By contrast, he carefully laid out the historical evidence showing that austerity programmes have not worked in the past but have led to low growth, social unrest and high levels of unemployment. He argued that the coalition government is not only leaving the UK badly exposed to the coming economic storm but is "undermining the very goals of market stability and deficit reduction, which their policies are designed to achieve". I couldn't agree more.

In a challenge to Osborne, whom he calls a "growth denier", Balls said: "I would like him to point to the precedent, from British economic history, which says that, with slowing growth in our main trading partners and companies deleveraging, it is possible for public-sector retrenchment to stimulate private-sector growth and job creation." There is none. The slower, steadier path to deficit reduction that Balls has proposed is the right path.

Then came the revelation that Balls opposed Alistair Darling's plan to halve the deficit in four years, and continues to do so. For many months in this column, I have made clear the dangers of falling back into recession. I have never believed it was appropriate to set out a plan to reduce the deficit by a certain date, principally because of the high levels of uncertainty we face. Economic policy in these circumstances has to be path-dependent. Much rests on the extent to which the world economy slows and whether the banks start lending and firms begin investing and hiring again. Plus, it remains an open question whether consumers will start spending again.
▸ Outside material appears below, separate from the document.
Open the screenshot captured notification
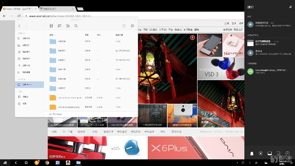This screenshot has width=295, height=166. (266, 43)
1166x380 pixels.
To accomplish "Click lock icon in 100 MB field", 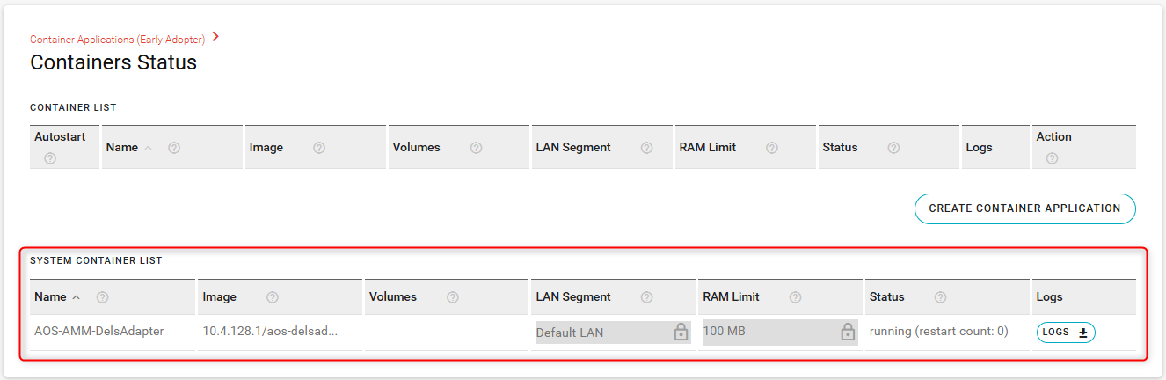I will coord(847,332).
It has to be said that Ed Balls has been excellent in challenging the Tories, driving home his point comparing the government's current policies with those that dragged us into the depression in the 1930s.

Oh - and house prices fell again last month, the first drop in two consecutive months since February 2009.

2 comments:

Fergus said...

"Blanchflower talks Balls" - exactly.

The most likely starting point for any double-dip recession is the US, despite all the QE, etc. pumped in on Obama's watch. Clearly, to an economic powerhouse such as yourself, that does not suggest a policy failure. Perhaps it should.

PoliticalHack said...

I don't claim to be an economic powerhouse. I'm no more qualified than the Chancellor on that score.

No doubt that a US dropping into recession would bode ill for the UK economy, but it looks as though the ConDems are trying to do it for themselves.